26 de febrero de 2026

EU redefine a México

Por Rebeca Solano

Para entender lo que está ocurriendo en la relación entre México y Estados Unidos, primero hay que asumir una verdad incómoda: Washington dejó de ver a México como un socio con problemas de gobernabilidad y comenzó a observarlo como una infraestructura capturada.

No fue una conclusión ideológica, sino técnica. Desde la óptica estadounidense, las grandes obras impulsadas durante el gobierno de Andrés Manuel López Obrador no respondieron a una lógica de desarrollo, sino a una lógica criminal. Trenes, aeropuertos, puertos y corredores energéticos fueron presentados como proyectos estratégicos, pero carecían de viabilidad económica, conectividad productiva y sentido comercial real.

Según este análisis, no estaban diseñados para mover personas ni mercancías, sino para facilitar el trasiego de drogas, combustibles y flujos ilícitos. Infraestructura sin demanda, pero con rutas perfectas. Aeropuertos sin pasajeros, pero con pistas útiles. Trenes sin carga, pero con corredores estratégicos.

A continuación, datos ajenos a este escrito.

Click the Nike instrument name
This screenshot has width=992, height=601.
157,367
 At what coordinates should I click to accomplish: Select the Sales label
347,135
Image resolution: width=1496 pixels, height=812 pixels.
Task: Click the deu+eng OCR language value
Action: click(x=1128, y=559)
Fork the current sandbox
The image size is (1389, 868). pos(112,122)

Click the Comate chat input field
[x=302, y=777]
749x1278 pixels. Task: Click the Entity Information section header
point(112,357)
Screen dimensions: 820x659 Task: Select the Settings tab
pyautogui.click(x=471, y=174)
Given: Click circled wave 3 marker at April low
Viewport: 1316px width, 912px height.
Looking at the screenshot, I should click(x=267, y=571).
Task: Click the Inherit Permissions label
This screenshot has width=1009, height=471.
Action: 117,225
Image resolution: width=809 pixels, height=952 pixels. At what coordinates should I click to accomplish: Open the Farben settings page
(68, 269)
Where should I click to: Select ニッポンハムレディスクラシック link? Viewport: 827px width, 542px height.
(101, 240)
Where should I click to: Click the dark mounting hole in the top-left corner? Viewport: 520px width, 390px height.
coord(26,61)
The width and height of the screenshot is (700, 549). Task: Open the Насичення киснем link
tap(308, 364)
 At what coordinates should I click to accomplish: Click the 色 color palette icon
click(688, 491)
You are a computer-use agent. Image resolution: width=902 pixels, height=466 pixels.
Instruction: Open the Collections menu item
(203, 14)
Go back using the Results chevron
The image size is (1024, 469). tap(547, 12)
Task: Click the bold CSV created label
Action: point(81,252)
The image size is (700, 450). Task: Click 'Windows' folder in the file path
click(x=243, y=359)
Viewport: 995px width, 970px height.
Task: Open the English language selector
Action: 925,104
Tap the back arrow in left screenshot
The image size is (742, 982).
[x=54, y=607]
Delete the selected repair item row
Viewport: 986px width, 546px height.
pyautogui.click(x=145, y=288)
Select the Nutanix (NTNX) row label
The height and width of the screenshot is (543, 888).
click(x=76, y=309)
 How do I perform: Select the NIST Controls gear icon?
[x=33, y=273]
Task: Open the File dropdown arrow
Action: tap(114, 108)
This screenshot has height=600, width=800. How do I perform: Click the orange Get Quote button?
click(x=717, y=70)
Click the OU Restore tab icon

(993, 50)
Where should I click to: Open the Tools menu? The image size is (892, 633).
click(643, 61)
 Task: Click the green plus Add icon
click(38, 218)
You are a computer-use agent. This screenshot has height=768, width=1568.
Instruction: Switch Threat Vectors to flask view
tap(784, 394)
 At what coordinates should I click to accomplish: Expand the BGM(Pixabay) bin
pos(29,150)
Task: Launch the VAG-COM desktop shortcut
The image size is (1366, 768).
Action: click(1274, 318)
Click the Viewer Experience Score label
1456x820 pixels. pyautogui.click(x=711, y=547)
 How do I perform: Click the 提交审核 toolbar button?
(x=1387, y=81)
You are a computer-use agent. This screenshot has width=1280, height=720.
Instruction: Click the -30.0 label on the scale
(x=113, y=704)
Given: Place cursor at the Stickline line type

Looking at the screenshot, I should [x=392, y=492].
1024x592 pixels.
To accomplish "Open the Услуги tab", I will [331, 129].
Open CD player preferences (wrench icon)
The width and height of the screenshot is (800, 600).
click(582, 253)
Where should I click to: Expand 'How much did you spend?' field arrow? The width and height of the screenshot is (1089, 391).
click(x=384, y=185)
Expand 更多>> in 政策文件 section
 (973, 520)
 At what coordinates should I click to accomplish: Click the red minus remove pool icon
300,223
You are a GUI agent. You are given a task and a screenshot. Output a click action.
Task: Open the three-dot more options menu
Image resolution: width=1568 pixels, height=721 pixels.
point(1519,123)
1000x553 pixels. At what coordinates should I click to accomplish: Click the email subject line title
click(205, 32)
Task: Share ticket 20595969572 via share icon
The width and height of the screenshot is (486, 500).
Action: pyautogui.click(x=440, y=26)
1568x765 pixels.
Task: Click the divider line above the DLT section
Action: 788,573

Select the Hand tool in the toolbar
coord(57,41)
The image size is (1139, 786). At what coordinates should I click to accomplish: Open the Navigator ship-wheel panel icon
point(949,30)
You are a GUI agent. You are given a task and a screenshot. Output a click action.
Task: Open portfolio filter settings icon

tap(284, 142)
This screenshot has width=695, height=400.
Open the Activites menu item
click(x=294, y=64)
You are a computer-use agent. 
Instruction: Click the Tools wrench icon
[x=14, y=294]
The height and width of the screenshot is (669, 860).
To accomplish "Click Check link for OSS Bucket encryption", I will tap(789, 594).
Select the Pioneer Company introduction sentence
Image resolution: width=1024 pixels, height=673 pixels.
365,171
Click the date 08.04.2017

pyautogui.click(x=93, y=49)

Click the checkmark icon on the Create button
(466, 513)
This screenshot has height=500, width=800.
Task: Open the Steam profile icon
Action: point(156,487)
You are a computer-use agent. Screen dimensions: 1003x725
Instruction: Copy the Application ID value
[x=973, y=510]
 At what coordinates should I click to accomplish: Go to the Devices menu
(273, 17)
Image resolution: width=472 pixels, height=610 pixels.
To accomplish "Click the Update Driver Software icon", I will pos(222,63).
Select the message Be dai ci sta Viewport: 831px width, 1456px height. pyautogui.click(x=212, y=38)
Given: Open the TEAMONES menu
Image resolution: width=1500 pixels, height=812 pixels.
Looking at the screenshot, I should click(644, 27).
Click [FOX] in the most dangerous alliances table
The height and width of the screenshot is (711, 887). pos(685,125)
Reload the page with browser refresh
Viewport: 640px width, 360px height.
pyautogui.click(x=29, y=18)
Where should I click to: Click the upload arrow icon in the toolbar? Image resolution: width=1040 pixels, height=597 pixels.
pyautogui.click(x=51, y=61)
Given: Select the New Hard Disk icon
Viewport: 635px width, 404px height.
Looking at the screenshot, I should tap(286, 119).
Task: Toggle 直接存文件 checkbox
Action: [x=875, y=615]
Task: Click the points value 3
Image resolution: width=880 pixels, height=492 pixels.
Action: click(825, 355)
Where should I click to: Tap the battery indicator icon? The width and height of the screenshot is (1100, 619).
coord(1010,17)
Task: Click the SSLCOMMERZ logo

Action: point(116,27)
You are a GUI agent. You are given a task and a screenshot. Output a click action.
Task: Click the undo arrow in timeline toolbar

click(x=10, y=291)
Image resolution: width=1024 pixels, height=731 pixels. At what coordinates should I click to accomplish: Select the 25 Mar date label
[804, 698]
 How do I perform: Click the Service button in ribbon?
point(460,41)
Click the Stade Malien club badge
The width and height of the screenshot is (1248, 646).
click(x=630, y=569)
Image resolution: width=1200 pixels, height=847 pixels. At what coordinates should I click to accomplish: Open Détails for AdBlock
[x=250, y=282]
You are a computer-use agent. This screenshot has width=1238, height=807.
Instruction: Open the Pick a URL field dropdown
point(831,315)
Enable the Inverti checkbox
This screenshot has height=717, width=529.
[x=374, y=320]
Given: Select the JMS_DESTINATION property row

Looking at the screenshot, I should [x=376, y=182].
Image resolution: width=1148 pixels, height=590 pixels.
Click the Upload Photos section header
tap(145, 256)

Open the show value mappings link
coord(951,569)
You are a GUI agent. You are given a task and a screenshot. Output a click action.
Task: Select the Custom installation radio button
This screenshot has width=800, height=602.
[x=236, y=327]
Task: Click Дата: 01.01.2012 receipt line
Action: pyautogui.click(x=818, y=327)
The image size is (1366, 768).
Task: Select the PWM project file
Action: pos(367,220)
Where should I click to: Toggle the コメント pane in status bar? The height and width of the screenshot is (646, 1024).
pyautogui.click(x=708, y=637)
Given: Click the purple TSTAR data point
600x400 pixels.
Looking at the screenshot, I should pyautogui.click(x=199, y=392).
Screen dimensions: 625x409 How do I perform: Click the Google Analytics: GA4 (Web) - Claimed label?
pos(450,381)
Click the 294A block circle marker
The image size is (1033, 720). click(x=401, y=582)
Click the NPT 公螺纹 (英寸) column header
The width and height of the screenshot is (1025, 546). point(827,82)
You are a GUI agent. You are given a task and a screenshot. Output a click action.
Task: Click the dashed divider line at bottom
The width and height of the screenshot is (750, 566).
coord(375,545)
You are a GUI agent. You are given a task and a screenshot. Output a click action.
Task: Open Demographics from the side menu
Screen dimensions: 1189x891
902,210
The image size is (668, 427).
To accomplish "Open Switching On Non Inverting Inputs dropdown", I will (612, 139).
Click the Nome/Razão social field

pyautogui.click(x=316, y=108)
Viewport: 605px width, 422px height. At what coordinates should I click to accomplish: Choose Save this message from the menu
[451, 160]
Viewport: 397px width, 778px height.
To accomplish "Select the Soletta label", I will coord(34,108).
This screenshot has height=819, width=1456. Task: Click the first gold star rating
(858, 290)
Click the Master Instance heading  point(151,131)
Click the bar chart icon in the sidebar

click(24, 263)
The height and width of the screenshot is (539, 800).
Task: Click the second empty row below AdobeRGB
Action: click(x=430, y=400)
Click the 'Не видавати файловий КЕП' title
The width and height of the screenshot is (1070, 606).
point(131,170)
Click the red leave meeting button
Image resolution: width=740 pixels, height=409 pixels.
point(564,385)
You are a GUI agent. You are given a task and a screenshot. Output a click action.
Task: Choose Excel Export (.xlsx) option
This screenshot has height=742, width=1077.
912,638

Cuando Washington conectó esos puntos, dejó de ver obras fallidas y comenzó a ver plataformas operativas. En ese momento, el problema dejó de ser mexicano y pasó a ser hemisférico.

Por ello, el 3 de enero adquirió un significado histórico. El 3 de enero de 1990 cayó Manuel Noriega, y 36 años después la historia no se repite, pero rima. Entonces, como ahora, un narcorégimen ilegítimo utilizó al Estado como cobertura, expulsó a millones de personas y desestabilizó a toda una región.

Desde esta lectura, lo ocurrido recientemente no es una invasión ni un acto arbitrario, sino la restitución de derechos humanos negados durante años por un aparato estatal que dejó de cumplir funciones básicas.

A partir de ese punto, nada fue improvisado. Nada fue reactivo. Todo fue secuencial y quirúrgico. La captura de Ovidio Guzmán no fue un error ni un exceso, sino una pieza colocada deliberadamente. La detención de Ismael “El Mayo” Zambada confirmó la ruta, y desde entonces el cerco comenzó a cerrarse.

Luego vinieron los hijos de Joaquín “El Chapo” Guzmán, no como episodios aislados, sino como eslabones de una misma cadena. Cada captura no cerró una historia: abrió una declaración. Y cada declaración convirtió expedientes individuales en testimonios estructurales dentro de un caso mayor.

Mientras tanto, en México se celebraban discursos y se confundía ruido con poder. En contraste, en Estados Unidos se construía un caso. No político, sino legal. Un caso sustentado en rutas, flujos financieros, decisiones de Estado, fechas y responsabilidades individuales. No buscaba titulares: buscaba sentencias.

En este contexto se inscribe el caso de Venezuela. El petróleo fue el motivo, pero no el destino. El punto de quiebre fue la alianza estratégica con Irán. Cuba no cruzó esa línea; México y Venezuela sí, al alinearse con un eje geopolítico considerado riesgo estratégico por Washington.

Sin embargo, en México nadie quiso leer la nueva Estrategia de Seguridad Nacional de Donald Trump. Nadie entendió que China dejó de ser un competidor tolerable para convertirse en una amenaza estratégica. Tampoco se comprendieron las presiones arancelarias, el endurecimiento de las cadenas logísticas ni la reducción del margen económico.

El jaque mate ya estaba sobre el tablero, pero el obradorismo seguía celebrando la jugada anterior.